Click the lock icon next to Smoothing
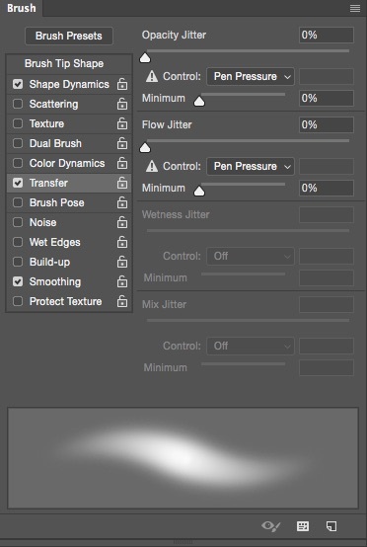[x=122, y=281]
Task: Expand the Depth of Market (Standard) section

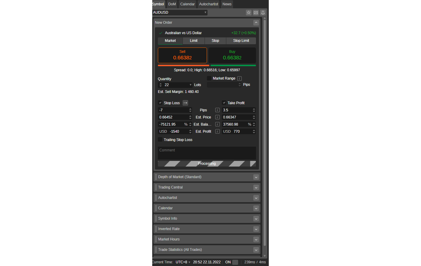Action: click(x=256, y=177)
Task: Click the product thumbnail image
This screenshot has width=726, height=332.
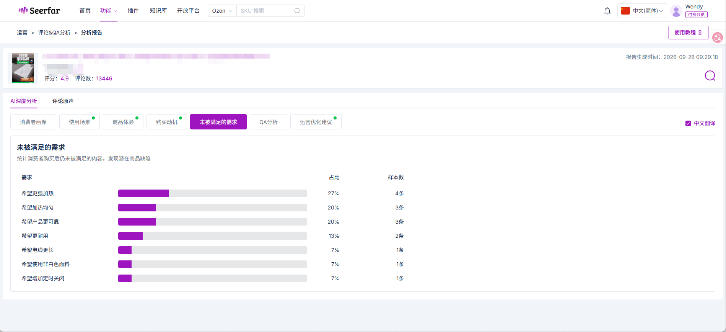Action: click(x=23, y=68)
▬▬▬
Task details | Reproduce only the lines between the line with "Task: Expand the" and the final line of the records, both included, so that the copy matches them exactly and contains no pictures.

Your solution |
Task: Expand the Depth of Market (Standard) section

Action: click(x=256, y=177)
Task: Click the product thumbnail image
This screenshot has width=726, height=332.
Action: click(x=23, y=68)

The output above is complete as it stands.